- Born: Fear Brewster c. 1606 Scrooby, Nottinghamshire, England
- Died: c. 1634 probably Massachusetts
- Known for: Early American Settler
- Spouse: Isaac Allerton
- Children: Isaac Allerton Jr., Sarah Allerton
- Parent(s): William Brewster, Mary Brewster
- Relatives: Richard Taylor, Zachary Taylor (descendants)

= Fear Brewster =

American settler (circa 1606–1634)

Fear Allerton (née Brewster; c. 1606 - before December 12, 1634) was a woman in Colonial America. She was the third daughter of Mayflower Pilgrim William Brewster and his wife Mary Brewster, born in Scrooby, Nottinghamshire, England. Her early years, and indeed her whole life, were full of unrest. In 1608 she moved, along with the other pilgrims, to Amsterdam (and later Leiden).

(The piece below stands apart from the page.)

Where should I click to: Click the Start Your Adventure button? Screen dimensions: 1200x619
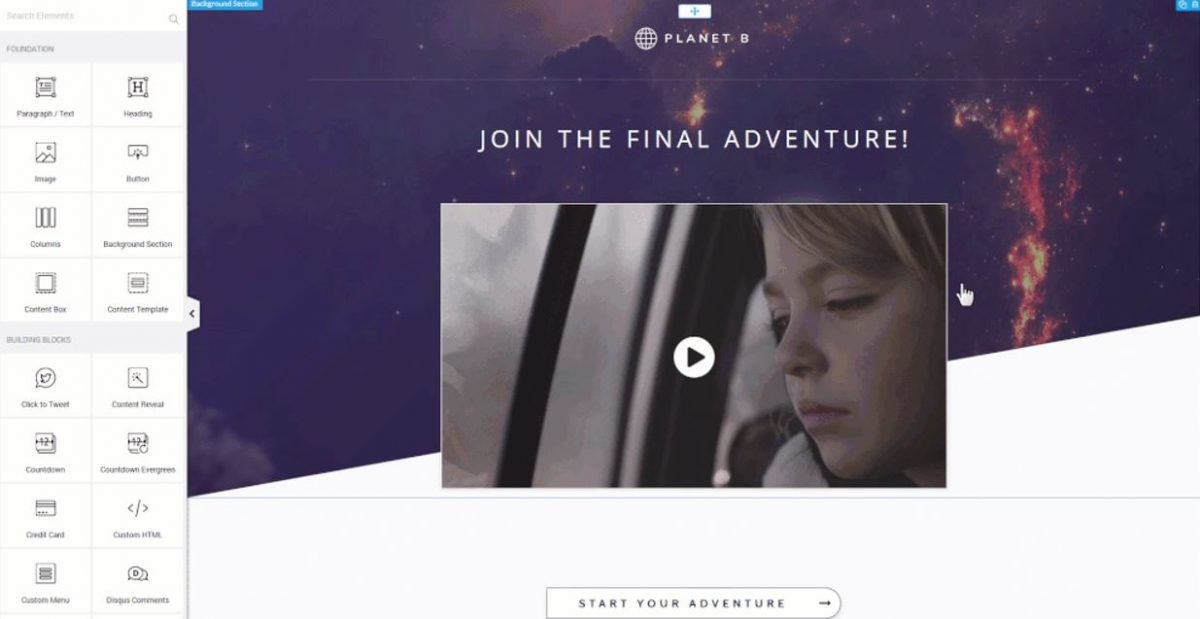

Fear was only 14 when her parents and two younger brothers, Love and Wrestling, left for America on the Mayflower. She was left in the care of her older siblings, Jonathan (born in 1593) and Patience (born in 1600). Jonathan joined the pilgrims in 1621 on board the Fortune. Fear arrived in America with Patience in 1623.

Fear married Isaac Allerton, another Mayflower pilgrim, around 1623 or 1627. He was 20 years her senior. They had a daughter, Sarah, born about 1627. Sarah probably died young. They also had a son, Isaac Allerton Jr., a colonial merchant and colonel, born between 1627 and 1630. Richard Taylor, a direct descendant of Isaac Jr., was the father of the 12th President of the United States, Zachary Taylor.

Fear died young, but the exact date is unknown. On December 12, 1634, Governor John Winthrop reported to his son that both Fear and her sister Patience Brewster Prence had died, writing a "pestilent fever hath taken away some at Plimouth, amonge others Mr. Prence the Governor his wife and Mr. Allerton's wife."